**PROVIDED ENTRIES:**
•••••

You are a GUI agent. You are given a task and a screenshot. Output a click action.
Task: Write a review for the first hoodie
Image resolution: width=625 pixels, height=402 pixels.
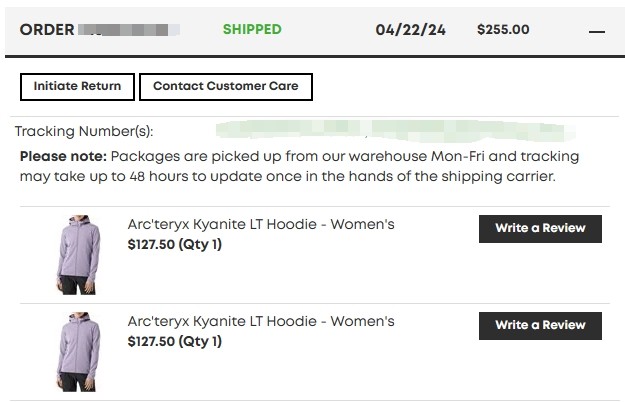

•••••

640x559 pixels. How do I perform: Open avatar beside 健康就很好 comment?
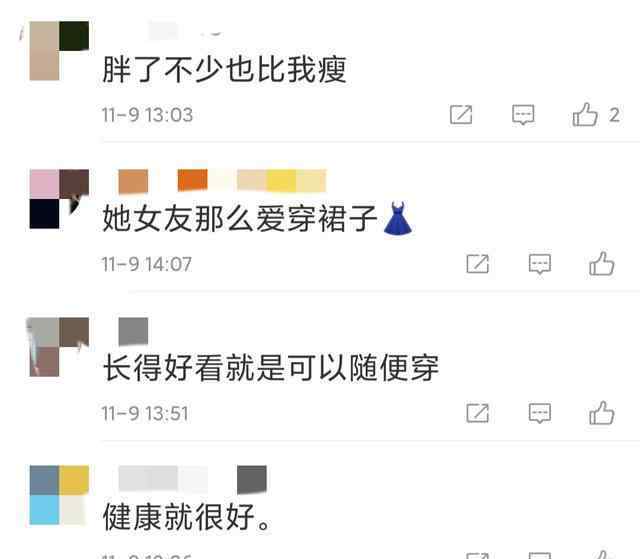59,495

•••••

**BRIEF:** Within the data above, the lines from the one with "Task: Write a review for the first hoodie" to the one with "Image resolution: width=625" must be repeated exactly; no other line belongs in the answer.

**EXERCISE OUTPUT:**
Task: Write a review for the first hoodie
Image resolution: width=625 pixels, height=402 pixels.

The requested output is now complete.